Provided entries:
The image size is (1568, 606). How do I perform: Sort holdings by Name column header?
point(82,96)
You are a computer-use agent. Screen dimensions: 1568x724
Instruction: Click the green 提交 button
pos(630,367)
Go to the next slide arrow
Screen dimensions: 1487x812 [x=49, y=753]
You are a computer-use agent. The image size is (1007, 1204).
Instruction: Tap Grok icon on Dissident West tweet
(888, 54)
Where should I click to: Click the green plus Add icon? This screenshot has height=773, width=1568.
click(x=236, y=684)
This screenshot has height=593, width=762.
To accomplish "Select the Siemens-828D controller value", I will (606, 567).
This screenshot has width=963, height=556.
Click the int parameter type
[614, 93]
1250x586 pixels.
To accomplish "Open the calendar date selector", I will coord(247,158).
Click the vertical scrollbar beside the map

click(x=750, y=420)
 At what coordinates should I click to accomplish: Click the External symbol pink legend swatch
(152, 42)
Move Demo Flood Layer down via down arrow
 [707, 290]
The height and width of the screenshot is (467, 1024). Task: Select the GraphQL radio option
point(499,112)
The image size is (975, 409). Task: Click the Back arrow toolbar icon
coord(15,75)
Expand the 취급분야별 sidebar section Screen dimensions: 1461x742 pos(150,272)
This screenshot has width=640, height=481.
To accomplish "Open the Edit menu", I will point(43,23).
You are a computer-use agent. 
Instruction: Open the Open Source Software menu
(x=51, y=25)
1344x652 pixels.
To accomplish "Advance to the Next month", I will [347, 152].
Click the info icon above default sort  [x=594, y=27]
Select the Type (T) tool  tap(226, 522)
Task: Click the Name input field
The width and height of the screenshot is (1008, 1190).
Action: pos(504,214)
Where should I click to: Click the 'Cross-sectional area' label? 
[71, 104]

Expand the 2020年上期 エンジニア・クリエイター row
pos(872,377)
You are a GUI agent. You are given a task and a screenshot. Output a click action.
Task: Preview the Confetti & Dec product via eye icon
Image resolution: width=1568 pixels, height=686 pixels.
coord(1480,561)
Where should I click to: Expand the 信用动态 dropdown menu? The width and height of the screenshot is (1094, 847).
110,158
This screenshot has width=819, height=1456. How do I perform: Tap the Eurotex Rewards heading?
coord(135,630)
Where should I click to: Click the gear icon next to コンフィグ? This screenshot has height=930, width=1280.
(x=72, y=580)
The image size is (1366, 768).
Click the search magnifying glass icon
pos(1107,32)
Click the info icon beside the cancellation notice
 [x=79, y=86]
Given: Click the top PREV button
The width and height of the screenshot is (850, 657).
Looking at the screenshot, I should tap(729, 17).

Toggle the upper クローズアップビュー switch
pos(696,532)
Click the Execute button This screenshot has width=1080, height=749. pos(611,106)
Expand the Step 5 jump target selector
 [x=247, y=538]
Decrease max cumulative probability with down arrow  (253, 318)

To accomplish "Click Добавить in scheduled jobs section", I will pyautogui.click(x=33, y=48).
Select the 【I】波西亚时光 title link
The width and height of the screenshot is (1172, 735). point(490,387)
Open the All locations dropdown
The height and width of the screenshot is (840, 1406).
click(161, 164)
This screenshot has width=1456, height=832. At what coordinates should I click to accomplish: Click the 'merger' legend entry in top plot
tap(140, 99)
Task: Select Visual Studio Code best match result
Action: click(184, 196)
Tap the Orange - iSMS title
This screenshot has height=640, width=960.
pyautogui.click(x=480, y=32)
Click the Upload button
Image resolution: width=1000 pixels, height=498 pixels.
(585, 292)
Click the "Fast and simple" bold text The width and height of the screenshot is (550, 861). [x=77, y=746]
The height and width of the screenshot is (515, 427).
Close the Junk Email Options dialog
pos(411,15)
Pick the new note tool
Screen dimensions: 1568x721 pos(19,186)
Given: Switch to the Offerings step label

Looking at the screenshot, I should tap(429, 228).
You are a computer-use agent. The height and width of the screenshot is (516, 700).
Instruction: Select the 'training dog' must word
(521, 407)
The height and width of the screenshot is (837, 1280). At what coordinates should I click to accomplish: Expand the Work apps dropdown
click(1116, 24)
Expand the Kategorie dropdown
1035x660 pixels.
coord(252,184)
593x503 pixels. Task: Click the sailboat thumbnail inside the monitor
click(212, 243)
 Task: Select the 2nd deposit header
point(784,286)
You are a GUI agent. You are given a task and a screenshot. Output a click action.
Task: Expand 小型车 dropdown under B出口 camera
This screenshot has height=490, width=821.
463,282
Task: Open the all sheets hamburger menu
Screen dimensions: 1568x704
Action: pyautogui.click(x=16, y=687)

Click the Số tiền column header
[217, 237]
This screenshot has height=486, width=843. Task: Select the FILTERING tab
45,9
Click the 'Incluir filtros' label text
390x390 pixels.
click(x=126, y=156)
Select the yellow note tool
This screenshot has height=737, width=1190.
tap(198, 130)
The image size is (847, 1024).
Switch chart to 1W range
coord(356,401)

What the task asks:
Every entry, written out exactly, is what the response should contain.

Response:
The image size is (1568, 606). How do I perform: Sort holdings by Name column header?
point(82,96)
You are a computer-use agent. Screen dimensions: 1568x724
Instruction: Click the green 提交 button
pos(630,367)
Go to the next slide arrow
Screen dimensions: 1487x812 [x=49, y=753]
You are a computer-use agent. The image size is (1007, 1204).
Instruction: Tap Grok icon on Dissident West tweet
(888, 54)
Where should I click to: Click the green plus Add icon? This screenshot has height=773, width=1568.
click(x=236, y=684)
This screenshot has height=593, width=762.
To accomplish "Select the Siemens-828D controller value", I will (606, 567).
This screenshot has width=963, height=556.
Click the int parameter type
[614, 93]
1250x586 pixels.
To accomplish "Open the calendar date selector", I will coord(247,158).
Click the vertical scrollbar beside the map

click(x=750, y=420)
 At what coordinates should I click to accomplish: Click the External symbol pink legend swatch
(152, 42)
Move Demo Flood Layer down via down arrow
 [707, 290]
The height and width of the screenshot is (467, 1024). Task: Select the GraphQL radio option
point(499,112)
The image size is (975, 409). Task: Click the Back arrow toolbar icon
coord(15,75)
Expand the 취급분야별 sidebar section Screen dimensions: 1461x742 pos(150,272)
This screenshot has width=640, height=481.
To accomplish "Open the Edit menu", I will point(43,23).
You are a computer-use agent. 
Instruction: Open the Open Source Software menu
(x=51, y=25)
1344x652 pixels.
To accomplish "Advance to the Next month", I will [347, 152].
Click the info icon above default sort  [x=594, y=27]
Select the Type (T) tool  tap(226, 522)
Task: Click the Name input field
The width and height of the screenshot is (1008, 1190).
Action: pos(504,214)
Where should I click to: Click the 'Cross-sectional area' label? 
[71, 104]

Expand the 2020年上期 エンジニア・クリエイター row
pos(872,377)
You are a GUI agent. You are given a task and a screenshot. Output a click action.
Task: Preview the Confetti & Dec product via eye icon
Image resolution: width=1568 pixels, height=686 pixels.
coord(1480,561)
Where should I click to: Expand the 信用动态 dropdown menu? The width and height of the screenshot is (1094, 847).
110,158
This screenshot has width=819, height=1456. How do I perform: Tap the Eurotex Rewards heading?
coord(135,630)
Where should I click to: Click the gear icon next to コンフィグ? This screenshot has height=930, width=1280.
(x=72, y=580)
The image size is (1366, 768).
Click the search magnifying glass icon
pos(1107,32)
Click the info icon beside the cancellation notice
 [x=79, y=86]
Given: Click the top PREV button
The width and height of the screenshot is (850, 657).
Looking at the screenshot, I should tap(729, 17).

Toggle the upper クローズアップビュー switch
pos(696,532)
Click the Execute button This screenshot has width=1080, height=749. pos(611,106)
Expand the Step 5 jump target selector
 [x=247, y=538]
Decrease max cumulative probability with down arrow  (253, 318)

To accomplish "Click Добавить in scheduled jobs section", I will pyautogui.click(x=33, y=48).
Select the 【I】波西亚时光 title link
The width and height of the screenshot is (1172, 735). point(490,387)
Open the All locations dropdown
The height and width of the screenshot is (840, 1406).
click(161, 164)
This screenshot has width=1456, height=832. At what coordinates should I click to accomplish: Click the 'merger' legend entry in top plot
tap(140, 99)
Task: Select Visual Studio Code best match result
Action: click(184, 196)
Tap the Orange - iSMS title
This screenshot has height=640, width=960.
pyautogui.click(x=480, y=32)
Click the Upload button
Image resolution: width=1000 pixels, height=498 pixels.
(585, 292)
Click the "Fast and simple" bold text The width and height of the screenshot is (550, 861). [x=77, y=746]
The height and width of the screenshot is (515, 427).
Close the Junk Email Options dialog
pos(411,15)
Pick the new note tool
Screen dimensions: 1568x721 pos(19,186)
Given: Switch to the Offerings step label

Looking at the screenshot, I should tap(429, 228).
You are a computer-use agent. The height and width of the screenshot is (516, 700).
Instruction: Select the 'training dog' must word
(521, 407)
The height and width of the screenshot is (837, 1280). At what coordinates should I click to accomplish: Expand the Work apps dropdown
click(1116, 24)
Expand the Kategorie dropdown
1035x660 pixels.
coord(252,184)
593x503 pixels. Task: Click the sailboat thumbnail inside the monitor
click(212, 243)
 Task: Select the 2nd deposit header
point(784,286)
You are a GUI agent. You are given a task and a screenshot. Output a click action.
Task: Expand 小型车 dropdown under B出口 camera
This screenshot has height=490, width=821.
463,282
Task: Open the all sheets hamburger menu
Screen dimensions: 1568x704
Action: pyautogui.click(x=16, y=687)

Click the Số tiền column header
[217, 237]
This screenshot has height=486, width=843. Task: Select the FILTERING tab
45,9
Click the 'Incluir filtros' label text
390x390 pixels.
click(x=126, y=156)
Select the yellow note tool
This screenshot has height=737, width=1190.
tap(198, 130)
The image size is (847, 1024).
Switch chart to 1W range
coord(356,401)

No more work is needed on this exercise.